═══ EXTRAIT PRÉSENTÉ ═══

Comment exercez-vous au quotidien ?

Le rythme n’a pas changé pour moi, mais s’est intensifié. Au Bardo, j’étais déjà habitué aux réunions très matinales enchaînées avec les séances plénières tout au long de la journée, parfois celle de nuit. Ici à Carthage, je commence tôt, et je me dois de rester tard l’après-midi. C’est indispensable, tant est forte la pression du compte à rebours des délais constitutionnels que j’ai choisi de respecter, et l’importante charge du travail qui m’échoit.

A chaque jour sa besogne. Mais, je m’y investis avec enthousiasme et de toute mon énergie, en étant conscient du moment historique que vit la Tunisie et de l’importance d’une mission aussi exaltante que délicate.

Comment avez-vous trouvé l’institution présidentielle ?

═══ DONNÉES BRUTES ═══

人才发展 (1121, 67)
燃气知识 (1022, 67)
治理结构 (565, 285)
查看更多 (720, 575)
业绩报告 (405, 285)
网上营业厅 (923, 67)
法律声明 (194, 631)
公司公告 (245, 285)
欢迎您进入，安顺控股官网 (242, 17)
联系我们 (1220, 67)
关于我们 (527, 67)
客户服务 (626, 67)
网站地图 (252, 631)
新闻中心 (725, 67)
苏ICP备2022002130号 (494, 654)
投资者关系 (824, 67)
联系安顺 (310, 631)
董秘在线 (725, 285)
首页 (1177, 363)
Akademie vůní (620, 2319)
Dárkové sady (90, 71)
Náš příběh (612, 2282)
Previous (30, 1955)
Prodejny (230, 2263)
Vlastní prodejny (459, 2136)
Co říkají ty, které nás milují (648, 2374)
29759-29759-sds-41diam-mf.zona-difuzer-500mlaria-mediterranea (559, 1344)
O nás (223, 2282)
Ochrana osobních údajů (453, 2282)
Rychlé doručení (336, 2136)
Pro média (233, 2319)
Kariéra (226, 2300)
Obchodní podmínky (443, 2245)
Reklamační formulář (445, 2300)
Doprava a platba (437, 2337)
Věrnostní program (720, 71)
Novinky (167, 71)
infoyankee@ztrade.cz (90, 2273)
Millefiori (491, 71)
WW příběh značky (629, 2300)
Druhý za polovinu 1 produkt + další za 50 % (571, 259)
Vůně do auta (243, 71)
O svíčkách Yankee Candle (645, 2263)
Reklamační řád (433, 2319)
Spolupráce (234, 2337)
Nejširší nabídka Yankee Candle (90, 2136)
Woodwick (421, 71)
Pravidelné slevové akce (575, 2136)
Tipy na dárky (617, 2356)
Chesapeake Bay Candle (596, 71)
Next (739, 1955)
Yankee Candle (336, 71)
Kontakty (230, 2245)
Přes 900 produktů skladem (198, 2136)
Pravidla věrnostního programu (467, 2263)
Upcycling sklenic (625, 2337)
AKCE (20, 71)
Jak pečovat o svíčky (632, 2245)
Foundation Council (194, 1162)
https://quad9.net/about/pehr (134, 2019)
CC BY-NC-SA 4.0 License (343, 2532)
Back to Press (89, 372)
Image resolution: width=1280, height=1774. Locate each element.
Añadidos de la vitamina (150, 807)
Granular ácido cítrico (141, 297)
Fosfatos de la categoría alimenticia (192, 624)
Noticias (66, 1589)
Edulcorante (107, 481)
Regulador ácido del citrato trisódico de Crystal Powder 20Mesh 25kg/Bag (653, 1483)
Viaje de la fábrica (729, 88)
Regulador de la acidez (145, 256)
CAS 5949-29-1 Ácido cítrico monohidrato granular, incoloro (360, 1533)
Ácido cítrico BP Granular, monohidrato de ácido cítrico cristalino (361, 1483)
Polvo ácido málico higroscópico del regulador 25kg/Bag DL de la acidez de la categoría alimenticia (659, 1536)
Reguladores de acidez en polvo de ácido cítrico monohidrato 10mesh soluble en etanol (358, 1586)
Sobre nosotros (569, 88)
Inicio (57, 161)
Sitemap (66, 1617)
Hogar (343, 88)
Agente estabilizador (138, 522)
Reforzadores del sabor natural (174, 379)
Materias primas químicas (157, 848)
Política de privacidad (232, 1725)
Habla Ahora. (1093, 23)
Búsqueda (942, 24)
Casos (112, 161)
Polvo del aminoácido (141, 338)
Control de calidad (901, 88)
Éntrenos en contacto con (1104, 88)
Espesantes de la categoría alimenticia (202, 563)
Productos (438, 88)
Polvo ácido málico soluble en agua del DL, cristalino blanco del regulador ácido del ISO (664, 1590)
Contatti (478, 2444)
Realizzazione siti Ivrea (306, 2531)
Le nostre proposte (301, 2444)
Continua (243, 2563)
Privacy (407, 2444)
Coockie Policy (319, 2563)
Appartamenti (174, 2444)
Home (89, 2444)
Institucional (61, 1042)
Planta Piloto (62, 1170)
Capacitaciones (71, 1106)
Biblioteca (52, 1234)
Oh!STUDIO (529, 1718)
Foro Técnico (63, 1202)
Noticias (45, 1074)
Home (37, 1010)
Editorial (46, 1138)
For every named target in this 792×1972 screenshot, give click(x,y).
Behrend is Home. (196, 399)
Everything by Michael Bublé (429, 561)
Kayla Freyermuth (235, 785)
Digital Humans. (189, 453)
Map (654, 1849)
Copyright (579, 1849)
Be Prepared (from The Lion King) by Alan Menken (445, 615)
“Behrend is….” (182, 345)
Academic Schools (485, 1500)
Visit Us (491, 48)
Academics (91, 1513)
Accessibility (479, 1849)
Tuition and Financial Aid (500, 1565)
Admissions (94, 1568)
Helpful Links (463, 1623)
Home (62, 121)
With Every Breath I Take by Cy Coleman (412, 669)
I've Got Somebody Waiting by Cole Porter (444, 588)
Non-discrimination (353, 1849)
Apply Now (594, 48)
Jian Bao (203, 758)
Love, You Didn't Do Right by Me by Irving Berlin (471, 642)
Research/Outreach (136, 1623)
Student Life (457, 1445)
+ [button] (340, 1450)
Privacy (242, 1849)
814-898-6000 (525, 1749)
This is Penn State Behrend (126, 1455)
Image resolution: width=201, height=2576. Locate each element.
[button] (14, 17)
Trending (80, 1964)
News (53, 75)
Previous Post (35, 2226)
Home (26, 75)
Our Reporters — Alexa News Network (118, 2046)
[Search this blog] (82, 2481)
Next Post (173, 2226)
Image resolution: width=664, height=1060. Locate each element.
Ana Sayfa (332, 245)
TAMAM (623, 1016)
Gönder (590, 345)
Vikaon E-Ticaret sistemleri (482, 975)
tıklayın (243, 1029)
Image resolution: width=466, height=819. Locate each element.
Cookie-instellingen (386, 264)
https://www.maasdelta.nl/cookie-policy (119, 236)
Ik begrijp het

═══

**OBJECTIF 1**
Traduisez en anglais cette phrase de l'entretien : « Ici à Carthage, je commence tôt, et je me dois de rester tard l’après-midi. »
**OBJECTIF 2**
Recopiez le passage de l'entretien qui commence à « Le rythme n’a » et se termine à « l’institution présidentielle ? ».
Les fiches forment un ensemble à part, sans rapport avec l'entretien.

**RÉPONSE FINALE 1**
Here in Carthage, I start early, and I have to stay late in the afternoon.

**RÉPONSE FINALE 2**
Le rythme n’a pas changé pour moi, mais s’est intensifié. Au Bardo, j’étais déjà habitué aux réunions très matinales enchaînées avec les séances plénières tout au long de la journée, parfois celle de nuit. Ici à Carthage, je commence tôt, et je me dois de rester tard l’après-midi. C’est indispensable, tant est forte la pression du compte à rebours des délais constitutionnels que j’ai choisi de respecter, et l’importante charge du travail qui m’échoit.

A chaque jour sa besogne. Mais, je m’y investis avec enthousiasme et de toute mon énergie, en étant conscient du moment historique que vit la Tunisie et de l’importance d’une mission aussi exaltante que délicate.

Comment avez-vous trouvé l’institution présidentielle ?